• **Activity**: Transcribe only part of the material below: the lines from the one containing "[next] (109, 1549)" through the one containing "Home (88, 88)", inclusive, exactly as written.

• **Exercise inputs**:

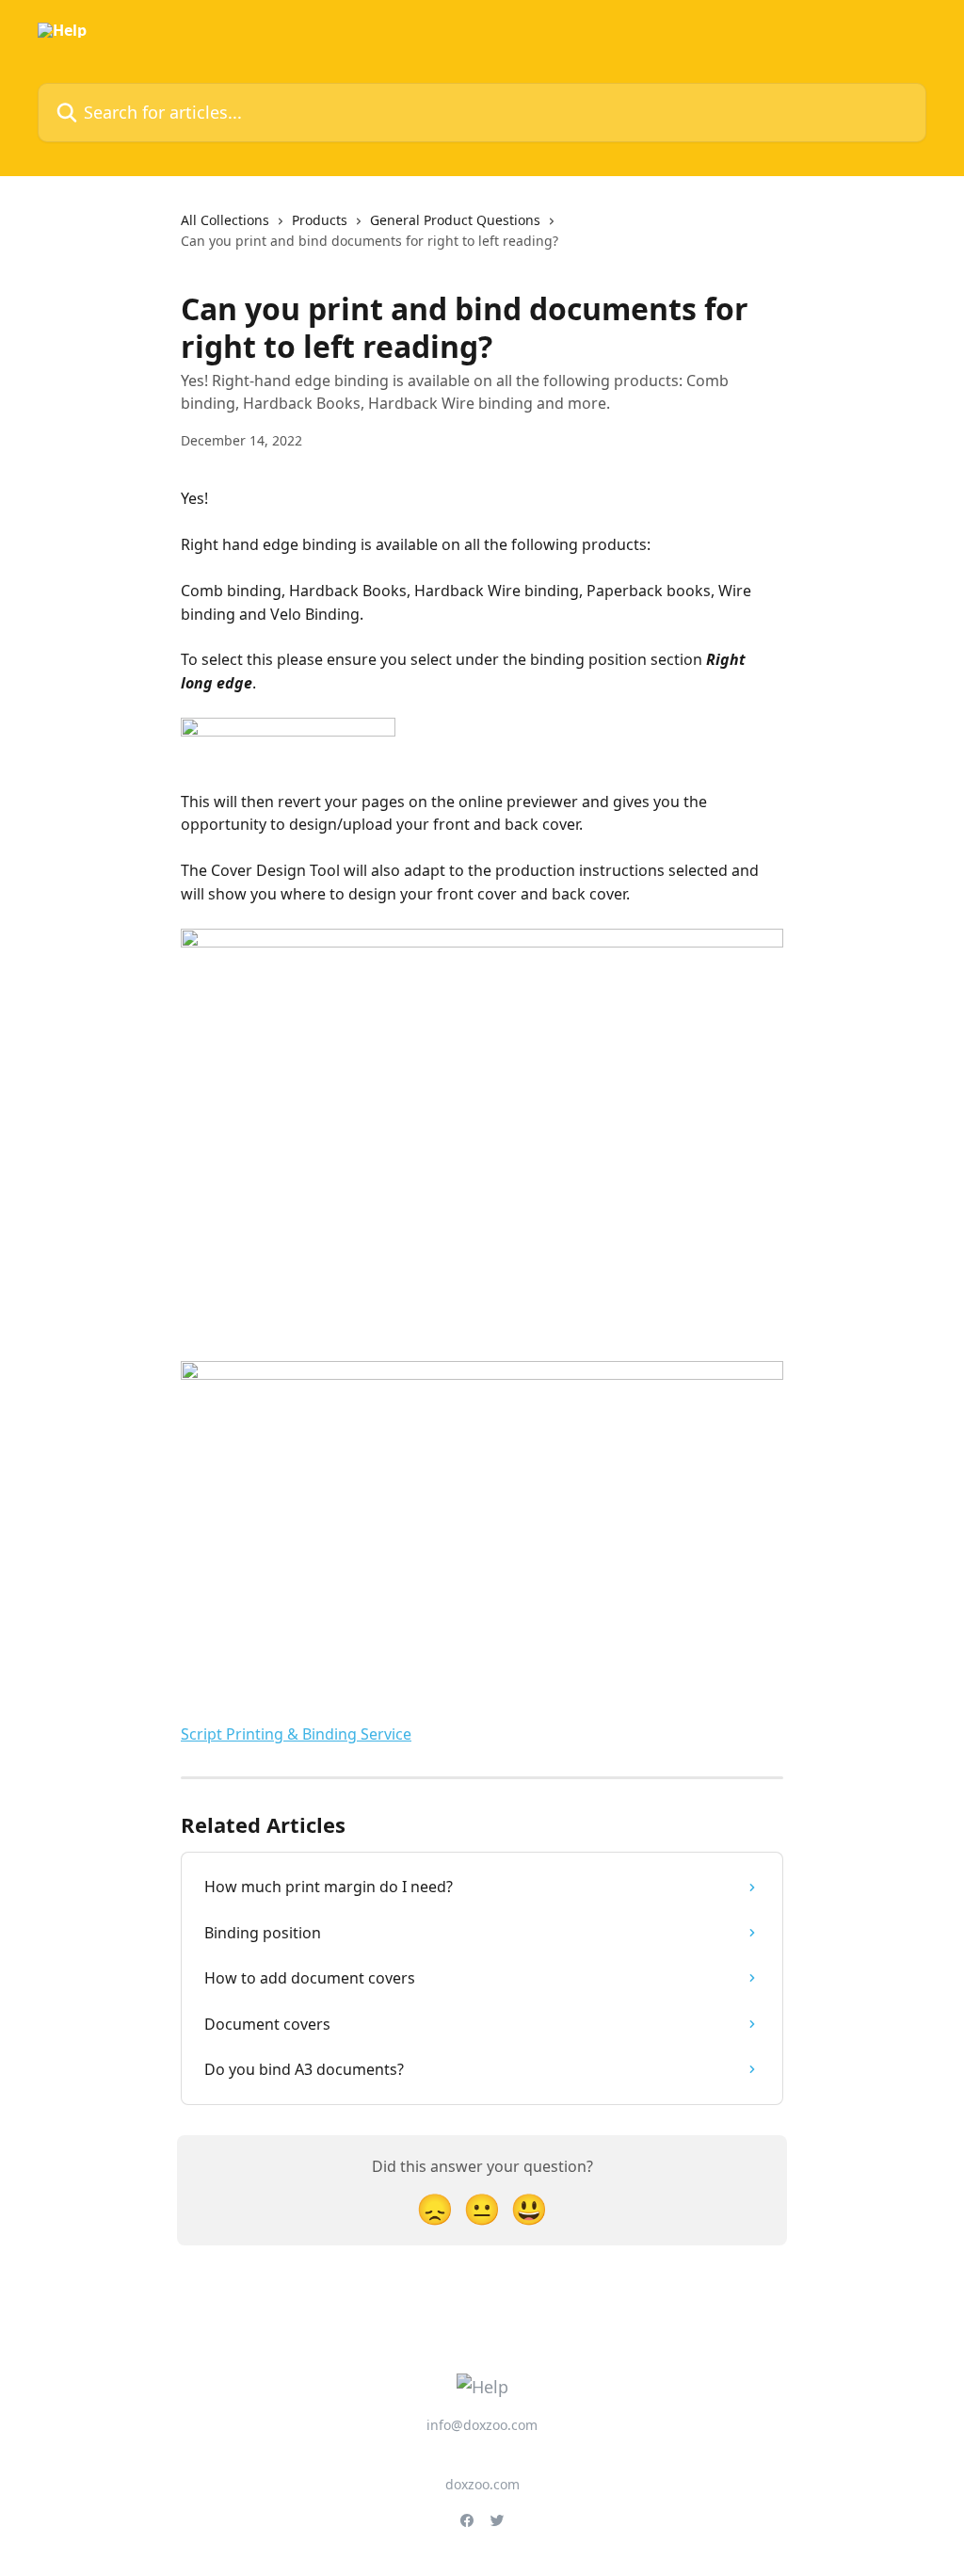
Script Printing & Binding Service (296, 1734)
--
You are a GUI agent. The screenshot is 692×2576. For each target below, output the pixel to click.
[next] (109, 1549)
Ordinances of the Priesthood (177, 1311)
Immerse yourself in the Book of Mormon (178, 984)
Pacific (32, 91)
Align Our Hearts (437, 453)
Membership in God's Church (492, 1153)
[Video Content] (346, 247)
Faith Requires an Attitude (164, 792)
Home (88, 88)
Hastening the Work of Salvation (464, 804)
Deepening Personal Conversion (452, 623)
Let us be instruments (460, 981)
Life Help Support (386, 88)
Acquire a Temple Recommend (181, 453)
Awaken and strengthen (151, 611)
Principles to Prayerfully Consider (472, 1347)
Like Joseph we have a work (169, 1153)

• **Task output**:
[next] (109, 1549)
Ordinances of the Priesthood (177, 1311)
Immerse yourself in the Book of Mormon (178, 984)
Pacific (32, 91)
Align Our Hearts (437, 453)
Membership in God's Church (492, 1153)
[Video Content] (346, 247)
Faith Requires an Attitude (164, 792)
Home (88, 88)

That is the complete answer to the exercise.